Japan’s Topix lost 1.1 percent to 747.97 and earlier sank to as low as 744.37, which would have been the lowest close since January 1984. Hong Kong’s Hang Seng Index dropped 1.6 percent, while Australia’s S&P/ASX 200 Index fell 2.1 percent.
Government action
Futures on the Standard & Poor’s 500 Index rose 0.4 percent today. The gauge slumped 4.6 percent on Tuesday as U.S. President Barack Obama signed a $787 billion stimulus bill into law. After U.S. markets closed, General Motors Corp. said it needs as much as $16.6 billion in new U.S. loans, more than doubling the aid it needs to survive.
CSR Ltd., Australia’s second-largest maker of building products, slumped 15 percent to an eight-year low after forecasting lower profit. ProMOS Technologies Inc., a chipmaker, fell 7 percent in Taipei, the daily limit, as its bondholders demanded repayment of debt.
Governments and central banks have been cutting interest rates and introducing spending packages to reverse the worst global slump since World War II. International Monetary Fund Managing Director Dominique Strauss-Kahn said last week that he expects more countries to apply to the IMF for aid.
The Japanese government, which on Tuesday appointed Kaoru Yosano as its new finance minister, said two days ago that gross domestic product contracted 12.7 percent in the fourth quarter, the most since the 1974 oil shock.
Difficult conditions
A gauge of finance companies on the MSCI index dropped 1.4 percent. The finance measure is the second-worst performer in the past 12 months of 10 industry groups as the credit crisis caused losses at institutions worldwide to swell to more than $1 trillion.
Westpac Banking Corp. declined 2.4 percent to A$16.37 after profit in the three months through December fell 2 percent as bad debts outweighed increased fee income from last year’s purchase of St. George Bank Ltd. Chief Executive Officer Gail Kelly said operating conditions will remain “difficult.”
Mitsubishi UFJ Financial Group Inc., Japan’s biggest bank, fell 2.9 percent to 438 yen. Sony Financial Holdings, which cut its profit forecast last week, lost 6.6 percent to 256,400 yen.
The Markit iTraxx Japan index of credit-default swaps, which measures the cost of protecting investors in Japanese corporate bonds from default, rose to a record on Wednesday, Barclays Capital prices show.
Slowing global demand
BHP fell 5.5 percent to A$29.97 in Sydney. Aluminum Corp. of China Ltd., the nation’s No. 1 producer of the metal, lost 3.2 percent to HK$3.93, while PetroChina Co., the nation’s largest oil producer, retreated 3.2 percent to HK$5.81.
Concern the global economic slump will deepen drove the Reuters/Jefferies CRB Index of 19 commodities prices to its lowest level yesterday since June 2002. Crude oil tumbled 6.9 percent in New York, the steepest drop since Jan. 27, while copper futures slumped 7.2 percent, the most since Oct. 30.
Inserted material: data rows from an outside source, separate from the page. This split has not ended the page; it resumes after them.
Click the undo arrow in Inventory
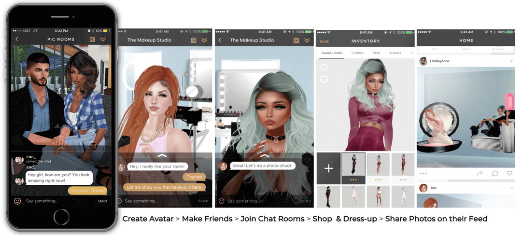The height and width of the screenshot is (235, 522). [324, 68]

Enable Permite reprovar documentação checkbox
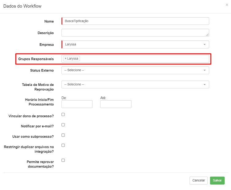pos(63,160)
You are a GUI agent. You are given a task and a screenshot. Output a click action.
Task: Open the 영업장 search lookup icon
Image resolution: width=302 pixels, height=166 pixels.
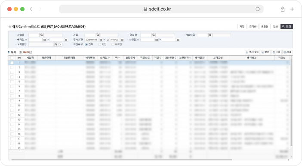point(154,35)
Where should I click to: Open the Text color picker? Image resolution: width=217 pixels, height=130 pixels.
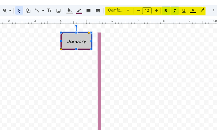click(193, 11)
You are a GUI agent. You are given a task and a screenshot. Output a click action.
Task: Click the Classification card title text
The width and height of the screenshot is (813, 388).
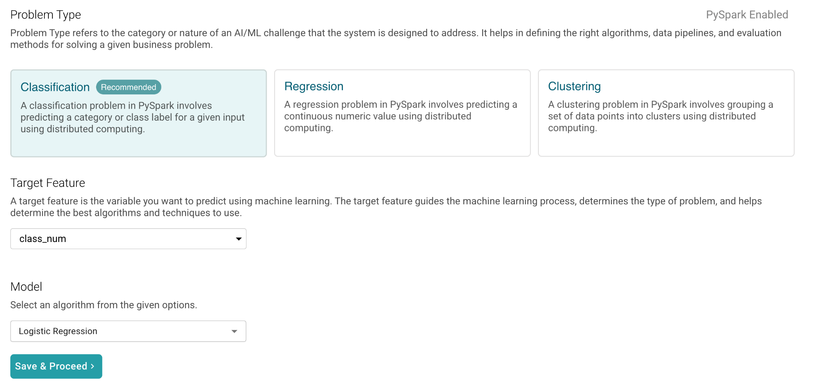55,87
Sony lost 3.7 percent to 1,598 yen on concern global demand for its televisions and video-game consoles will slow further. The company reported a 95 percent plunge in third-quarter profit on Jan. 29. Canon Inc., the world’s biggest digital-camera maker, slid 2.5 percent to 2,305 yen.
Earnings deterioration
The Federal Reserve Bank of New York’s general economic index sank to the lowest level since records began in 2001. That gauge, released on Tuesday, followed a report this month showing that U.S. consumer confidence was near its lowest since 1981.
CSR plunged 15 percent to A$1.255, the lowest since March 2001. The company said it expects less profit as Australian housing approvals at an eight-year low saps demand for glass, insulation and plaster board. Aluminum prices also dropped 30 percent in the last three months, trimming profits from making the lightweight metal.
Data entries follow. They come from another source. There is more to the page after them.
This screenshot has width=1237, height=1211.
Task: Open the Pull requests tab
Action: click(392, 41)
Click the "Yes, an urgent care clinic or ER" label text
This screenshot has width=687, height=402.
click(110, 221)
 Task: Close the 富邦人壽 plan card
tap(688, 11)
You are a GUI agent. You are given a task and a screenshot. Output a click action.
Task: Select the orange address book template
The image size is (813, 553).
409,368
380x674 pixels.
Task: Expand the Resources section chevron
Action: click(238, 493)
“There are looming prospects that corporate earnings will deteriorate even further,” Hiroichi Nishi, an equities manager at Nikko Cordial Securities Inc., said in an interview with Bloomberg Television. “We’re getting ever closer to historic lows, and that weighs on investor sentiment as well.”
ProMOS, Taiwan’s most unprofitable maker of computer-memory chips, dropped 7 percent to NT$1.47 as bondholders demanded $326.9 million in debt payments, more than triple the company has available.
Fortescue Metals Group Ltd. jumped 15 percent to A$3.06, after Australia’s third-largest iron ore exporter after the Herald Sun reported that China Investment Corp. and Anglo- American Plc were in talks to acquire stakes in the company.